In honor of the New Year: "The Bucket List" Review

Photo Credit: Warner Bros.

In honor of the New Year: "The Bucket List" Review

Rating: PG-13
Length: 97 minutes
Release date: January 11, 2008
Directed by: Rob Reiner
Genre: Comedy / Drama

"The Bucket List" is a comedy/drama directed by Rob Reiner, best-known for directing multiple blockbuster hits during the eighties and nineties, including "Stand by Me," "When Harry Met Sally," "A Few Good Men," and "Sleepless in Seattle." The film stars Jack Nicholson as Edward and Morgan Freeman as Carter. Edward is a businessman who earned billions of dollars in the hospital industry and Carter works as a mechanic. In the beginning of the film, Carter finds out that he has late-stage cancer and is admitted to a hospital to receive treatment after finding out he doesn't have much longer to live. Carter's roommate Edward is a cancer patient who is also terminally ill. Unlike Carter, Edward is an extremely bitter man and has no desire to make the most of what is left of his life. He simply wants to eat, smoke, watch television, and be alone.

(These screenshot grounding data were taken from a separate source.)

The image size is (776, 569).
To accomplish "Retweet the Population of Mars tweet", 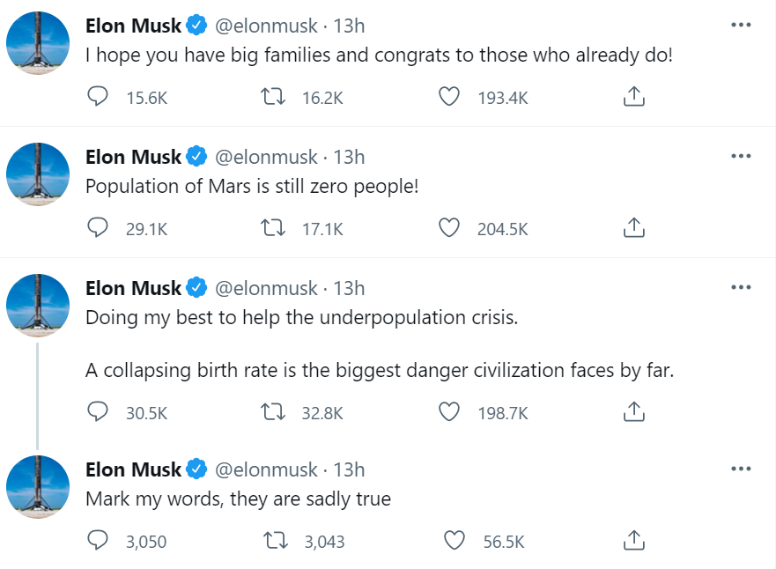I will (x=273, y=227).
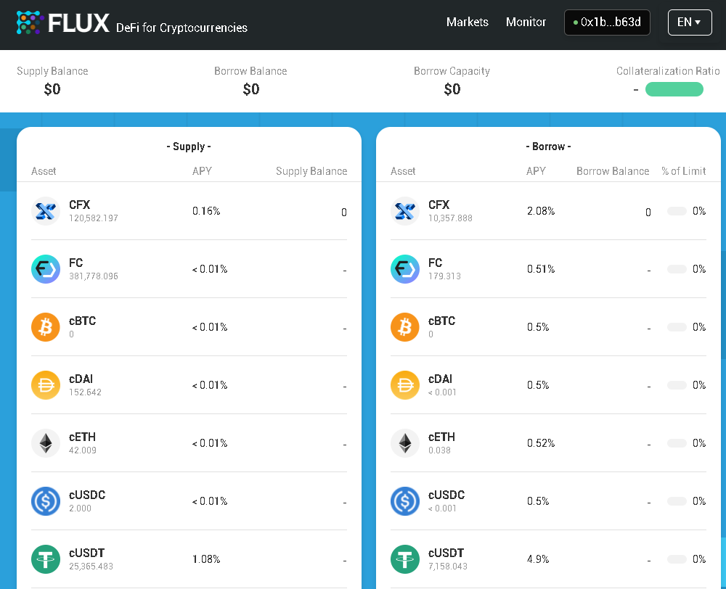Click the cUSDT supply row with 1.08% APY
The height and width of the screenshot is (589, 726).
tap(189, 559)
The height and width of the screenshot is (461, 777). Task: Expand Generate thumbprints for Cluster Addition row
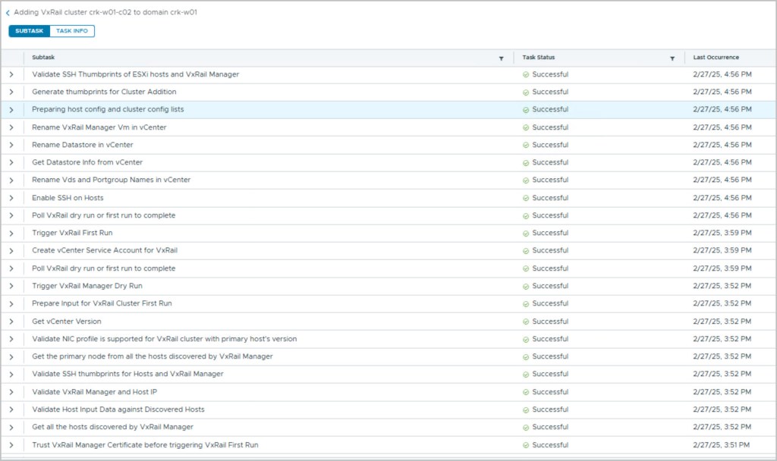point(11,92)
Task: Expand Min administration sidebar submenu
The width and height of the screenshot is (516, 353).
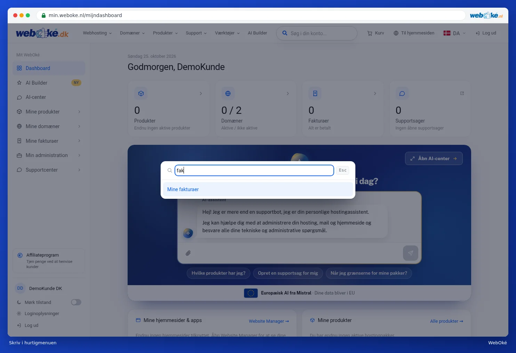Action: tap(49, 155)
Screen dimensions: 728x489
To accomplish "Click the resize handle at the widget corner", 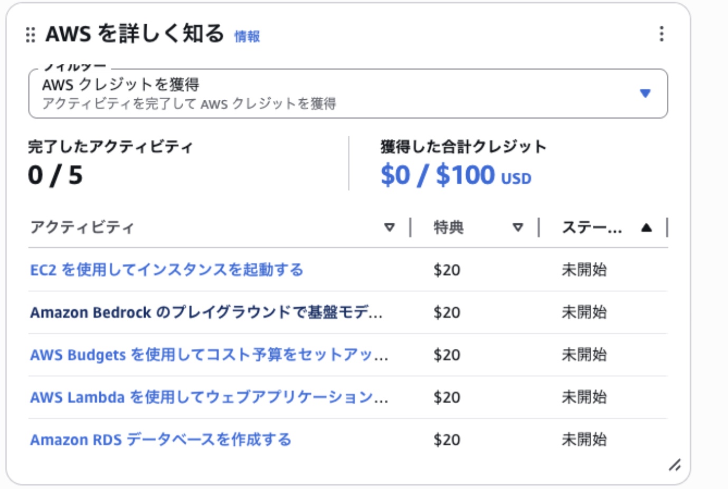I will click(674, 465).
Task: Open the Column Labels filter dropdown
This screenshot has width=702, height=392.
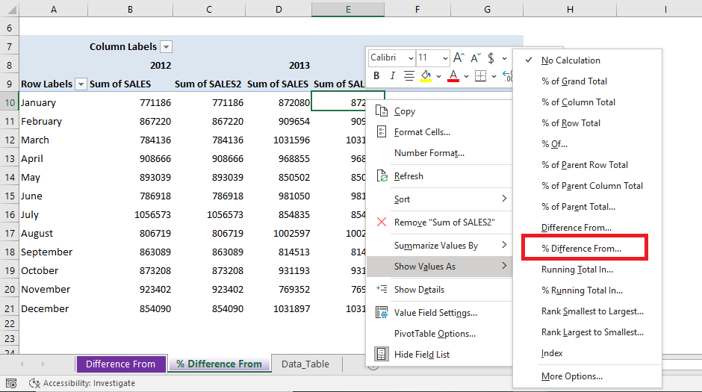Action: pos(166,46)
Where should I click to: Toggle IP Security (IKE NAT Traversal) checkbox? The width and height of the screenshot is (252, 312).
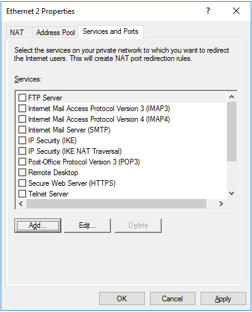click(22, 151)
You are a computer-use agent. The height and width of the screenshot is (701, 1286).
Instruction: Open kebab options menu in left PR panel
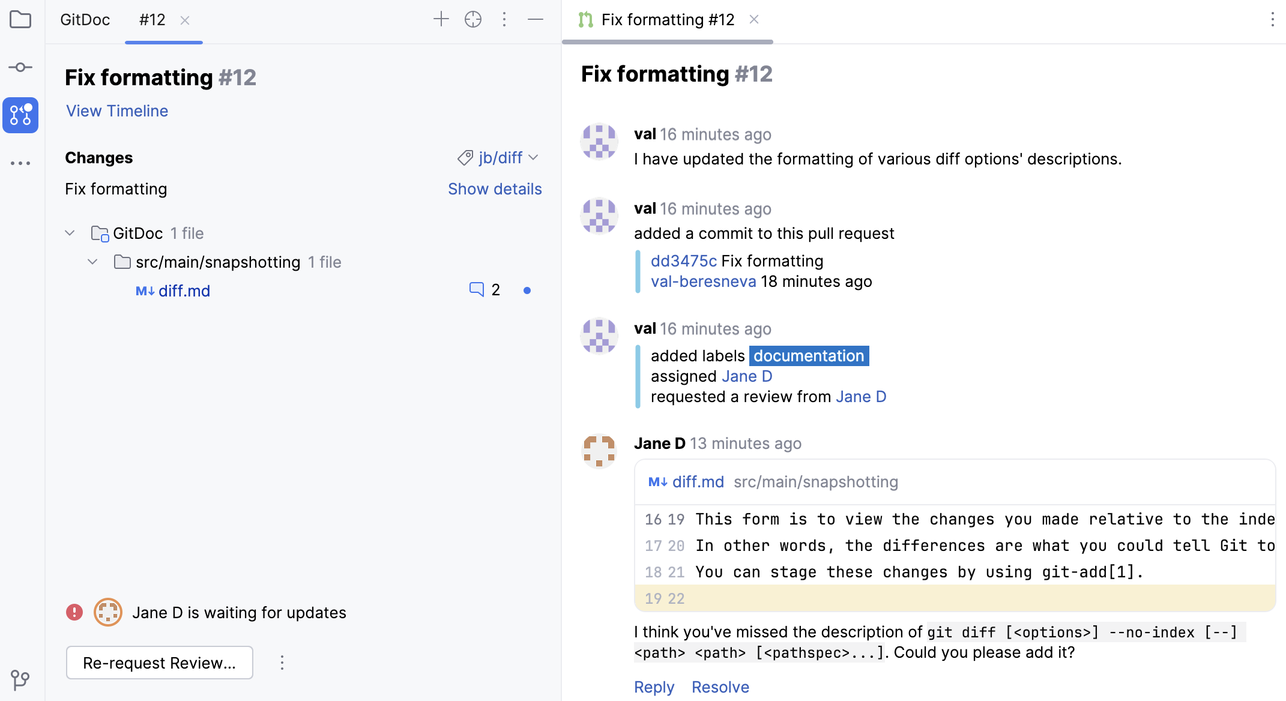pyautogui.click(x=504, y=19)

Edward is alone, but Carter has a loving wife, children, and grandchildren. Because of their differences, Carter and Edward have a rough start as roommates, but the two ultimately become friends after realizing they have quite a few things in common. While at the hospital, Carter decides to create a bucket list, a list of everything he wants to do before he passes on. Yet, after finding out that his time left was shorter than he thought, Carter discards the list. Edward finds the bucket list and encourages Carter to take it seriously. Edward then tempts Carter by making the list longer and promising to finance every activity on the list. Although his wife is against it, Carter begins to prepare for his vacation around the world with Edward.

Together, the two men embark on a host of wonderful adventures and travel to places they've never been. Because money is no object, the two are able to do and go wherever they want. They eat dinner at the fanciest restaurants, fly over the North Pole, visit Africa and the Great Wall of China, go to Mount Everest, and do much more. Throughout the trip, the two men continue to bond. While at the top of the Great Pyramid, they discuss their personal lives. Edward confesses that he longs to rebuild his relationship with his daughter, and Carter confesses that he thinks he's falling out of love with his wife. After these confessions, the two men try to help each other, but both of their plans backfire, and they end up going home. Carter returns to his wife and family, and Edward continues to live as a lonely old man, although he's not as bitter as he once was. The two ultimately come together again and begin to reminisce about their adventure. Also, the two men still have things on the bucket list that they have yet to cross off. Eventually, Carter and Edward are able to cross additional items off of the list that have nothing to do with traveling, spending money, or going on adventures around the world.

This heartfelt film gives viewers the opportunity to see some of the most beautiful and historic landmarks around the world. There are breathtaking views, historical buildings, and a lot more. The underlying message of the film is to live life to the fullest. Because the two men have such a great time on their adventures, audiences may forget that the characters are terminally ill cancer patients who have been given a very short time to live.

"The Bucket List" was the number one film at the box office the weekend it opened, and while most viewers loved it and were inspired to create their own bucket lists, the movie received mixed reviews. One of the most famous movie critics in the world, Roger Ebert, was suffering from thyroid cancer at the time of the movie's release. According to Ebert, Freeman's and Nicholson's portrayals of terminal cancer patients were far from realistic. In fact, Ebert gave the film one star out of four.

"The Bucket List" did not go on to win any major awards, but the National Board of Review named this film one of the top ten movies of 2008. Freeman and Nicholson are known for their great acting abilities, and Rob Reiner did a great job of creating an ending to the film that is both happy and sad, which is quite challenging to do. The movie is a bit of a tearjerker as well, so make sure you have a box of tissues ready before watching it.